Scientists have documented the effects of climate change in terms of total emissions and specifically, carbon dioxide emissions. They have warned about the consequences to the planet if current trends that show a steady increase in greenhouse gases in 2010 and 2011 continue. They speak of effects to ocean levels, salinity and coastal erosion. However, climate change carries an additional cost.
Researchers at the University of Auckland in New Zealand looked at the effects of climate changes and its effects on tropospheric ozone and particulate matter. Both conditions can cause respiratory health issues in humans and exacerbate existing health problems. It can reduce lung function and irritate and damage the lining of the lungs. In addition, it can aggravate asthma, bronchitis and other chronic lung diseases.

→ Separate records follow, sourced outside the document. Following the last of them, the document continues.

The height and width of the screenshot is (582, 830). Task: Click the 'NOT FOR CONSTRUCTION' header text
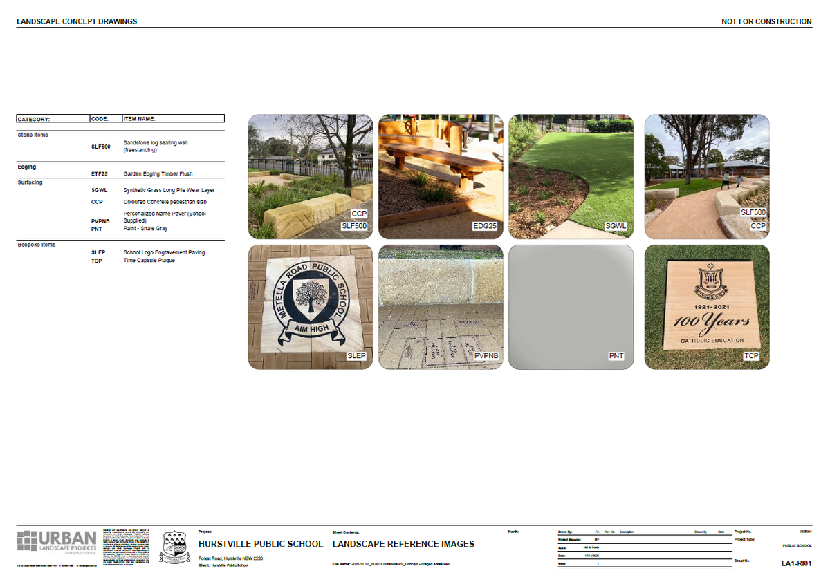(x=766, y=21)
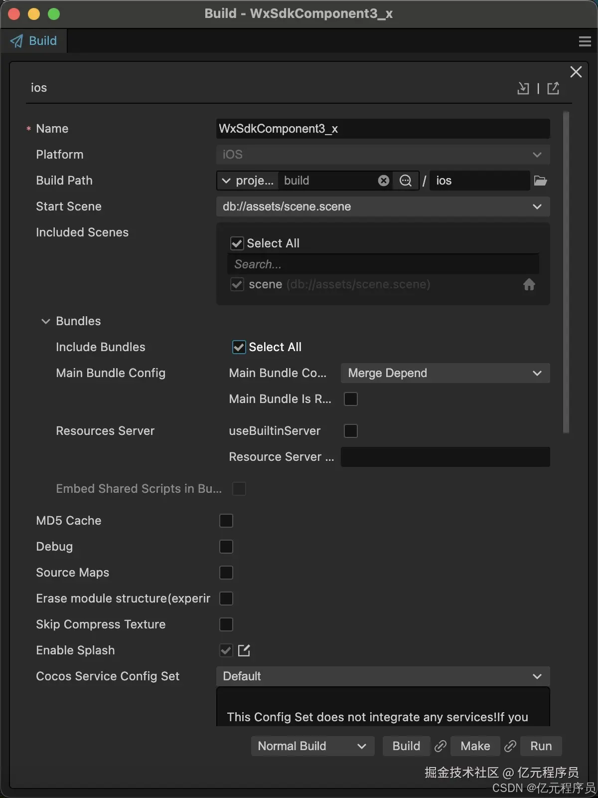Enable the Source Maps checkbox
Screen dimensions: 598x798
[x=226, y=573]
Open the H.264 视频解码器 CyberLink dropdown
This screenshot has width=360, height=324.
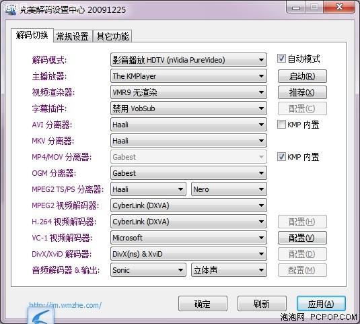188,222
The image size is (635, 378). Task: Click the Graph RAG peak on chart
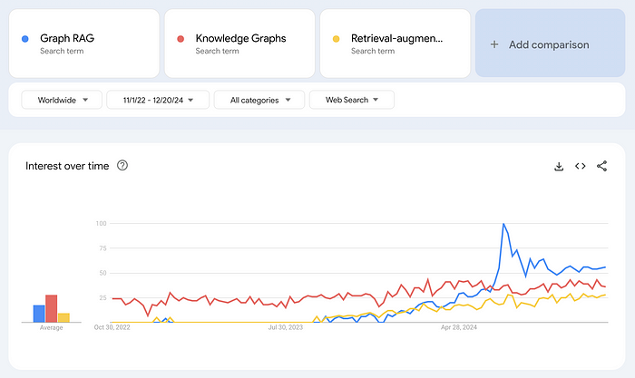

The scientists concluded that warming surface air temperatures could lead to a rise in human health impacts in part due to an increase in chemical reaction rates. This can affects how pollutants mix in the atmosphere, perhaps leading to an increase in ozone. Respiratory health issues may worsen. This can usher in more serious health consequences, such as increases in chronic health conditions and premature mortality.
Air pollution already is believed to be responsible for over three million deaths worldwide each year. In addition, the World Health Organization estimates that 7.9 million disability-adjusted life-years are lost due to urban air pollution. These findings show that even in its present state, the global atmosphere is already negatively affecting human populations.
The University of Auckland study projected increases in ozone in high-income countries, with its ensuing effects. Conclusions regarding other countries were less clear due to a lack of data. Regardless of additional evidence, human health will suffer with an increase in greenhouse gas emissions, particulate matter and other toxic chemicals.
This research reveals that the stakes of climate change are profound. While skeptics debate the issue, humans continue to wage the battle against unseen forces and risk their health in the process. People can move from areas affected by changes in ocean waters or shoreline erosion. They cannot flee from air quality issues.